[Saved entries]
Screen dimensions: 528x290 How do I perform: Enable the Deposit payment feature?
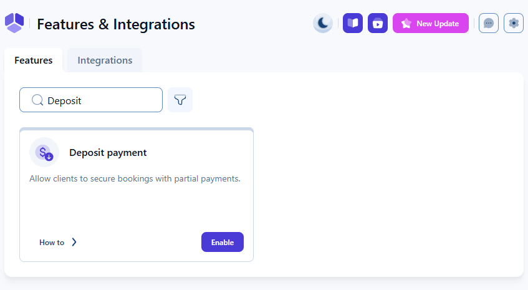click(223, 242)
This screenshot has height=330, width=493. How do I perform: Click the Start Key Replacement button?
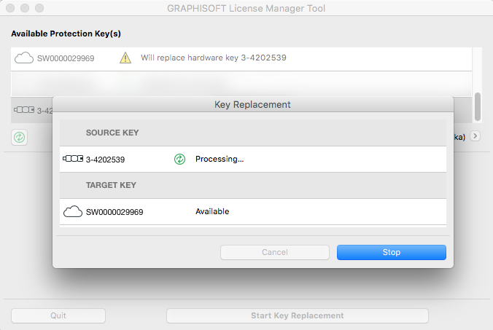coord(297,315)
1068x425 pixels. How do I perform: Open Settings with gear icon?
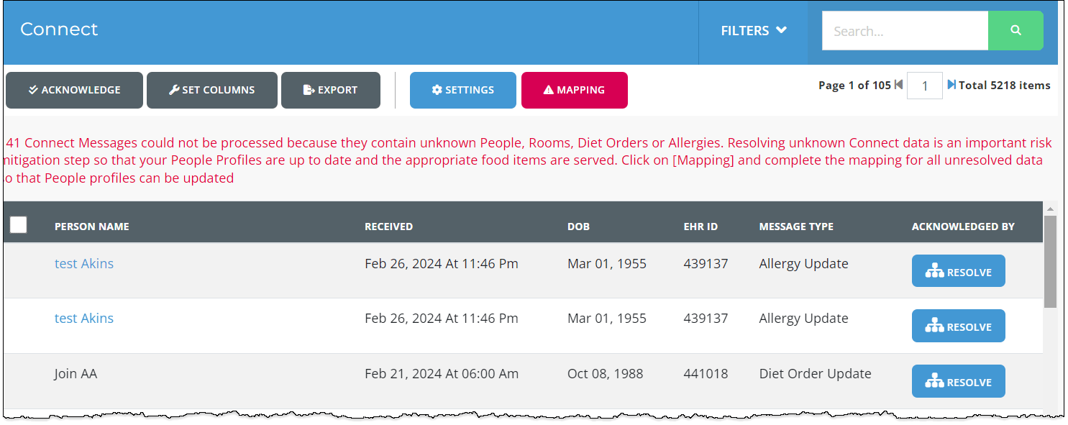pyautogui.click(x=462, y=91)
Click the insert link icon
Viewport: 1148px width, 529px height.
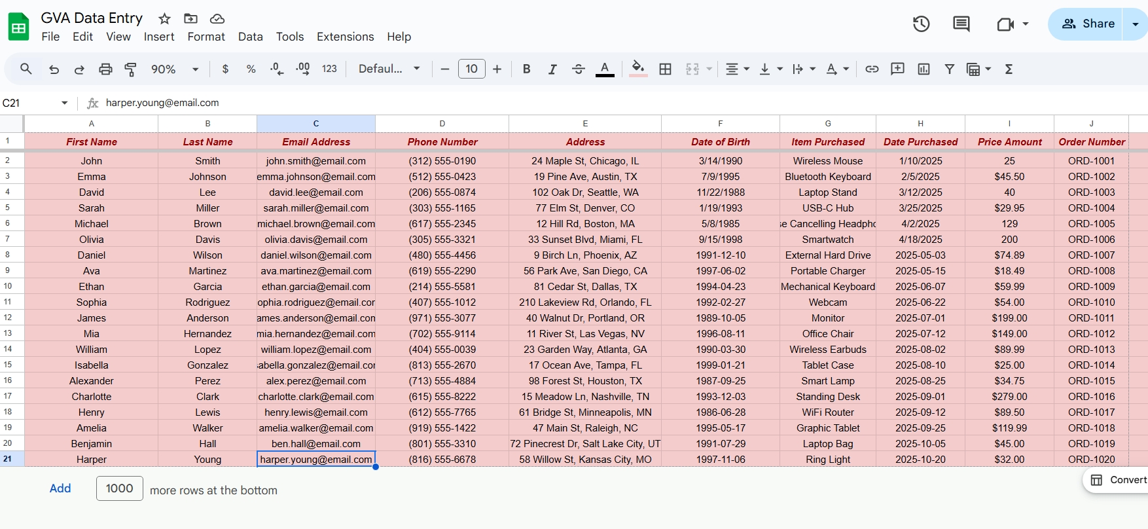tap(872, 69)
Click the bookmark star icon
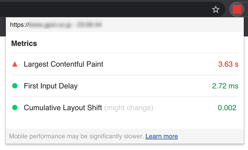The width and height of the screenshot is (248, 150). tap(215, 9)
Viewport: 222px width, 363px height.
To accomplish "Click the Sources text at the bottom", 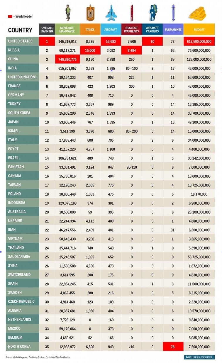I will pos(38,357).
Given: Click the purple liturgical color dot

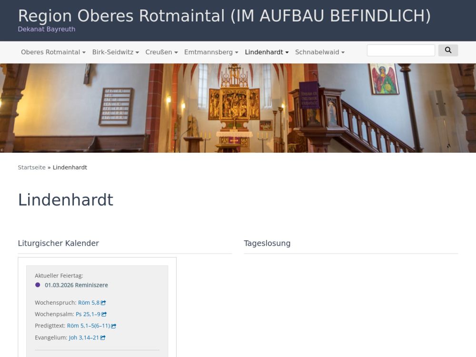Looking at the screenshot, I should coord(38,285).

Task to complete ▸ What is needed is an exact copy of the lines above, from the one holding "1068x425 pixels. How" down to the one holding "Viewport: 222px width, 363px height.", with those two included and the pictures left out.

Completed task ▸
1068x425 pixels. How do I perform: Open Settings with gear icon?
pyautogui.click(x=462, y=91)
Click the insert link icon
Viewport: 1148px width, 529px height.
tap(872, 69)
Click the bookmark star icon
The width and height of the screenshot is (248, 150). tap(215, 9)
Viewport: 222px width, 363px height.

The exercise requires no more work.